La firma de Rogelio Masip presidió la Comisión Depuradora de su hermana, pero él no fue un profesor agresivo con Ángel, y lo dejó navegar por las aguas tibias del cinco en conducta, aplicación y puntuación. Ni siquiera don Manuel Muñiz, que de vez en cuando entraba todavía en el aula para sentarse junto a su nieto, se atrevió en aquellas circunstancias a exigirle otra cosa al alumno. La piedad del cinco no resultaba mala solución en un otoño de números confusos y más asustados que nunca por el color rojo. Masip pertenecía al otro bando, pero habitaba en las fronteras confusas de la época, en las hojas amarillas de un otoño que se esforzaba en negociar con algún tacto las relaciones entre los accidentes y las rutinas. Otros profesores, por la claridad de sus ideas y de sus manos, sirvieron de más ayuda a la hora de entender la dirección del viento y el giro de las veletas. Hubo un catedrático que le ayudó a orientarse de modo muy especial entre las costumbres que debían cambiar de inmediato y los cambios que convenía olvidar para siempre. Se llamaba Juan Francisco Yela Utrilla, un experto latinista, gloria de la Falange asturiana y máximo representante de la forma particular que tenían los triunfadores de concebir la educación humanística. Después de los malos ratos que había sufrido por culpa de su compromiso político, un fracaso rotundo como candidato de la Falange en las elecciones de 1936 y una temporada en la cárcel por participación indiscreta en los preparativos del golpe de Estado, los éxitos del coronel Aranda inauguraron una nueva época en su vida y en su modo de enseñar latín a los alumnos difíciles, como Ángel.
No tardó en despejar las dudas sobre su política pedagógica, porque a la hora de explicar la primera declinación eligió como ejemplo la palabra Alapa, bofetada en latín, en vez de la socorrida y familiar Rosa.
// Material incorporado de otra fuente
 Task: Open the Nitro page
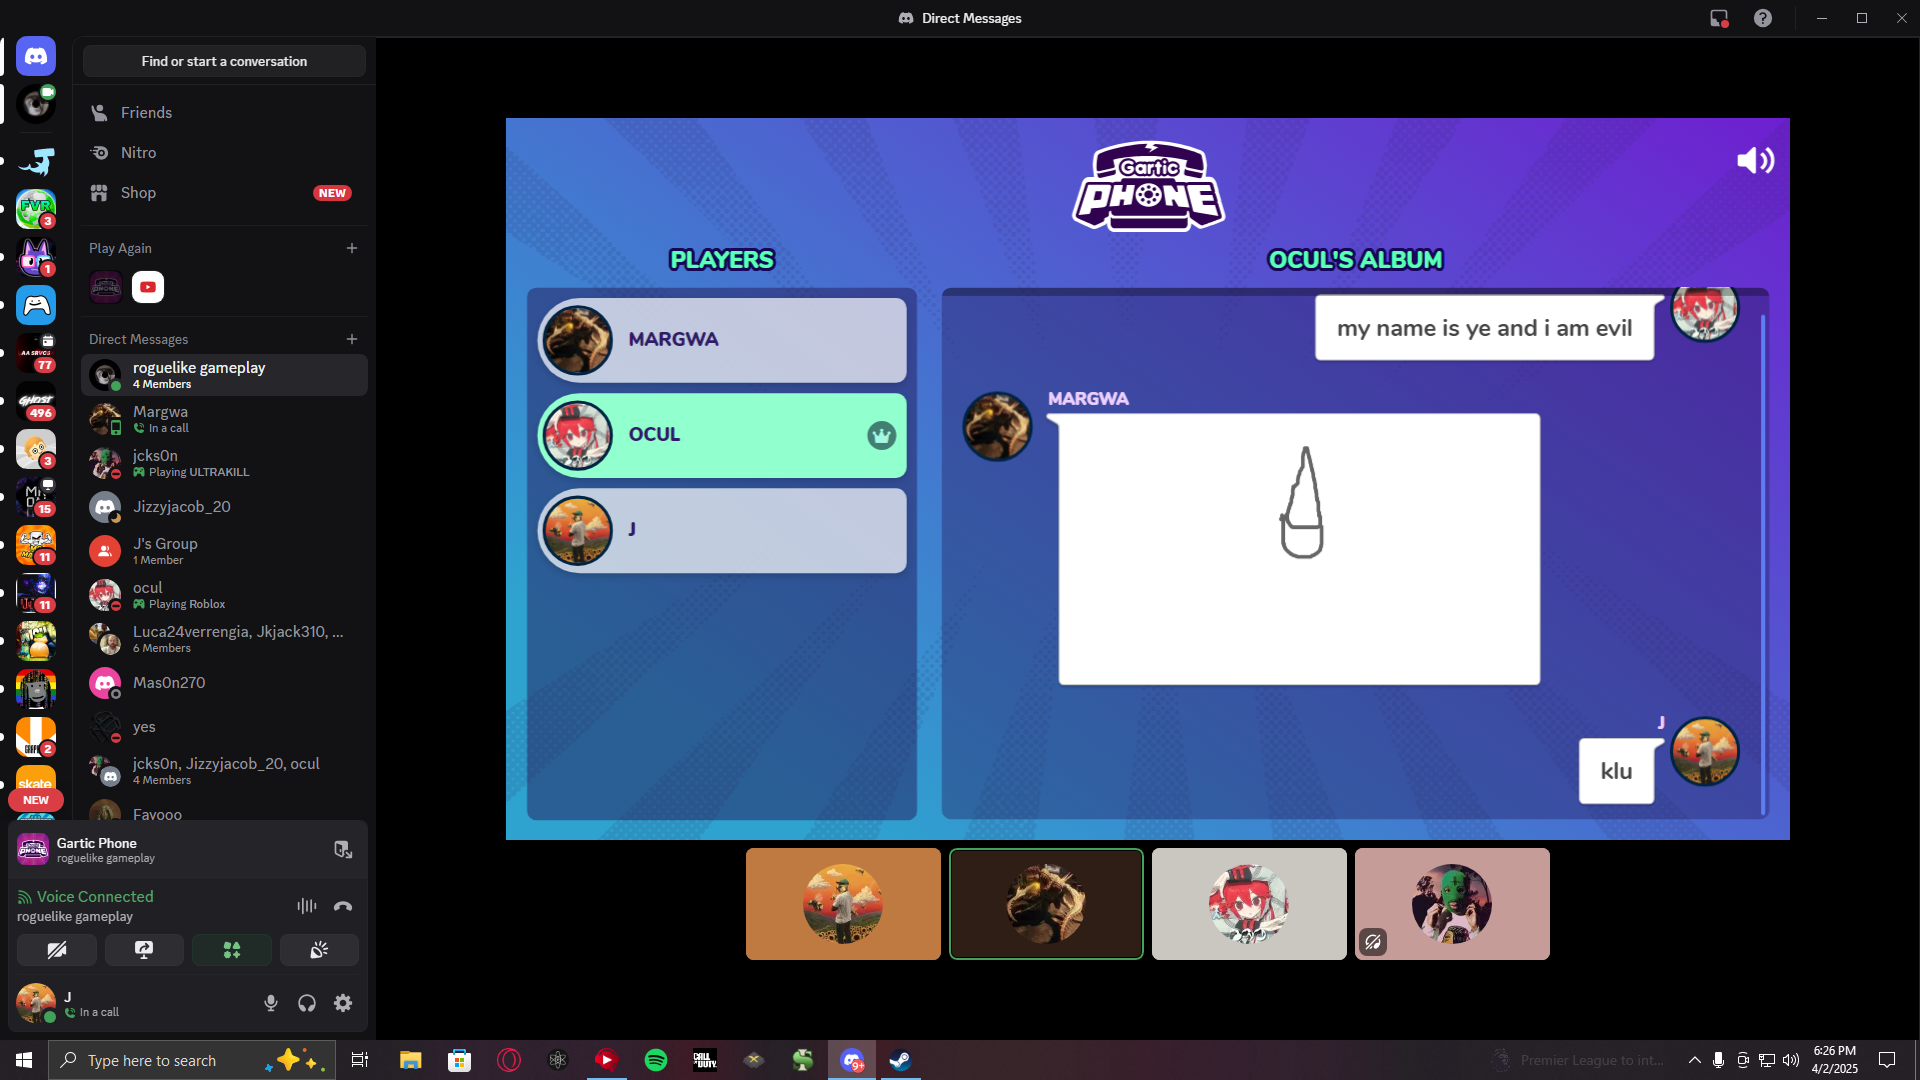[x=138, y=153]
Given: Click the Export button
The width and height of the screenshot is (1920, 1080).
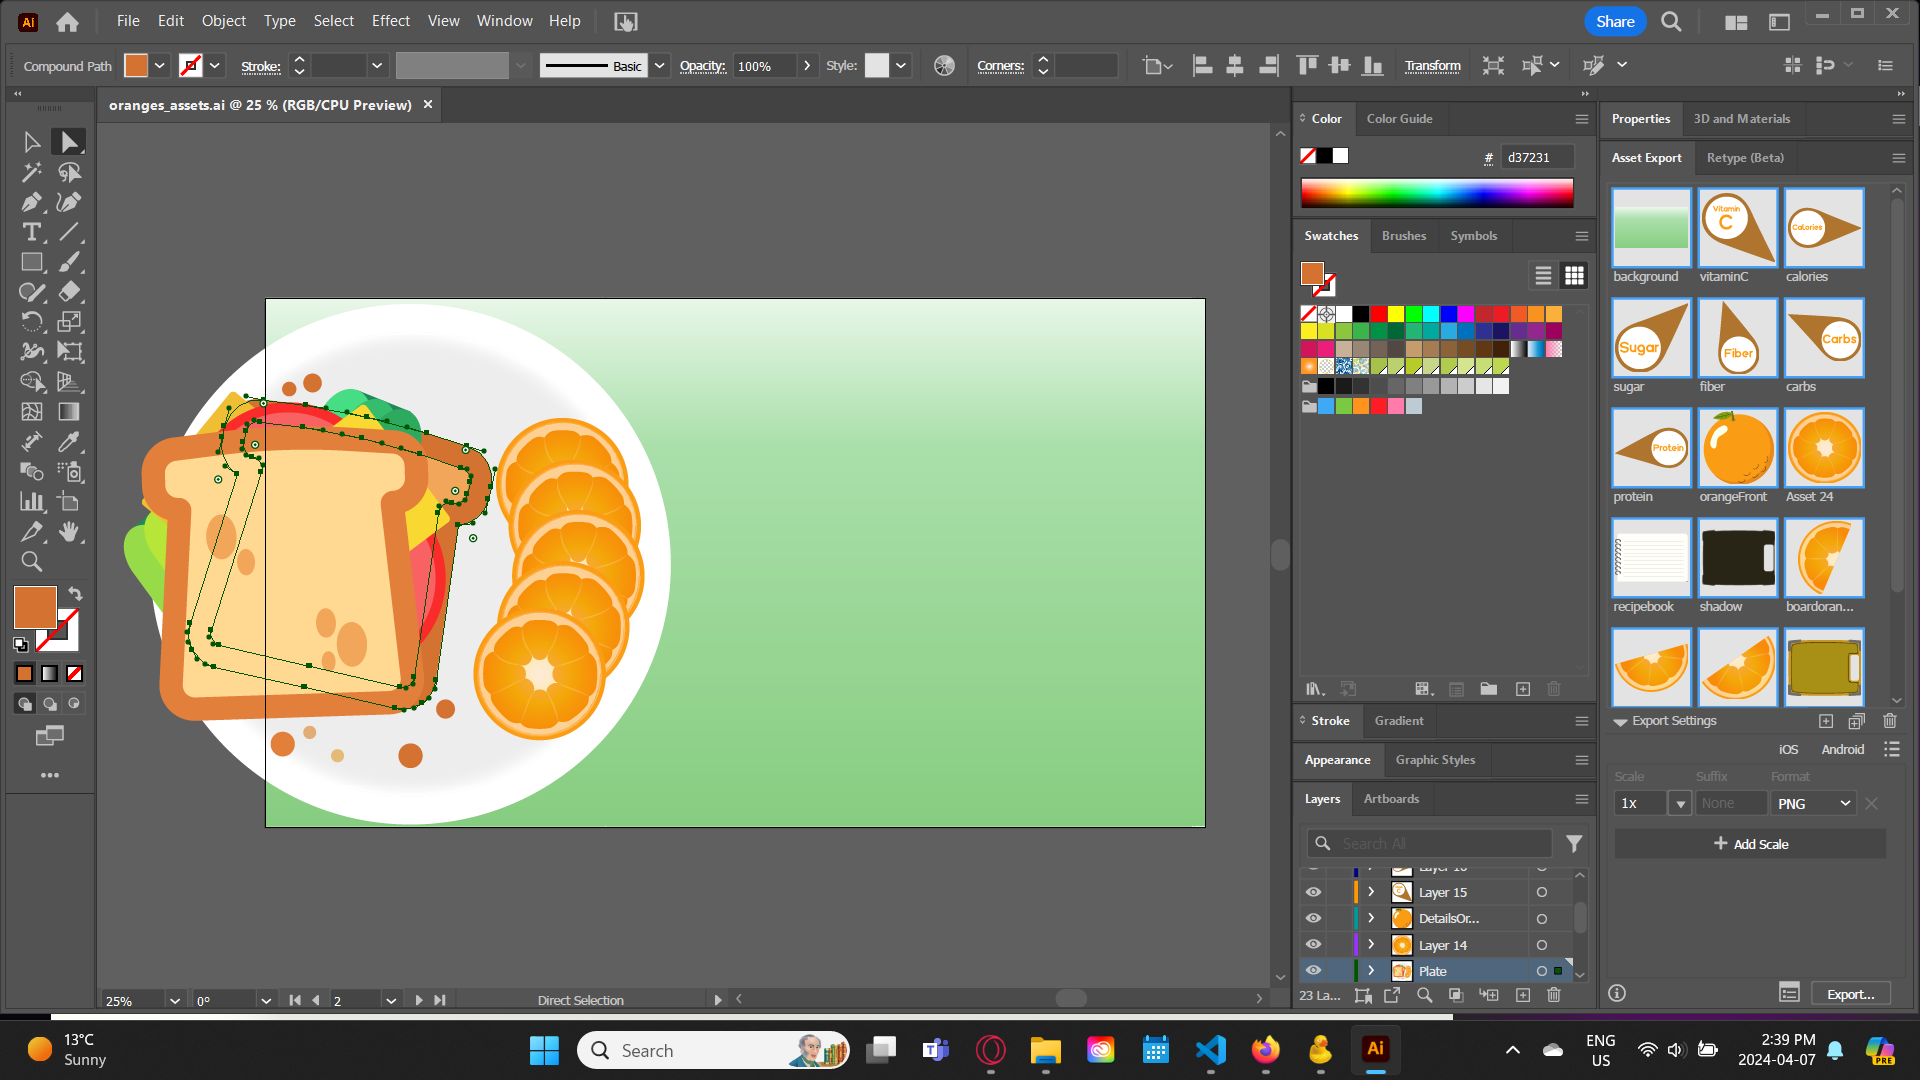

Al ritmo de Alapa-ae, las clases pasaron de las palabras a los hechos, hundiendo la cartilla de notas de Ángel hacia los abismos del 3 en conducta y del 2 en aplicación y en conocimientos. Como si se tratase de una calle en tiempos de inmediata posguerra, también aconteció en el aula del profesor Yela Utrilla un significativo cambio de nombre por culpa de las breves batallas, tartamudeos y silencios vividos entre las preguntas y las respuestas. Señor González Muñiz, dígame el pretérito imperfecto del verbo Sum. ¿Qué? ¿Qué dice? ¡Hable más alto! Cero, percebe, cero. El aterrado Ángel sumaba un nombre más a su colección de fracasos pedagógicos. Después de sentirse cabeza de chorlito y abanico de tonto, la consideración de percebe hubiera podido entenderse como un honor. Pero las circunstancias no ayudaban a establecer una jerarquía de títulos irónicos, y el alumno sólo tuvo fuerzas para advertir que el IV año triunfal, el ordeno y mando, los correajes y las bofetadas habían llevado también su cruzada a los libros de texto. Su latín quedó condenado por mucho tiempo a una especie de desván incomprensible, en el que se acumulaban las declinaciones, el vocabulario y los tiempos verbales como chatarra vieja, que sólo servía para llenarse de polvo, o de humillación, y para cortarse las manos en cualquier descuido, sobre todo cuando el ejemplo del interrogatorio tenía que ver con el campo semántico de Alapa-ae.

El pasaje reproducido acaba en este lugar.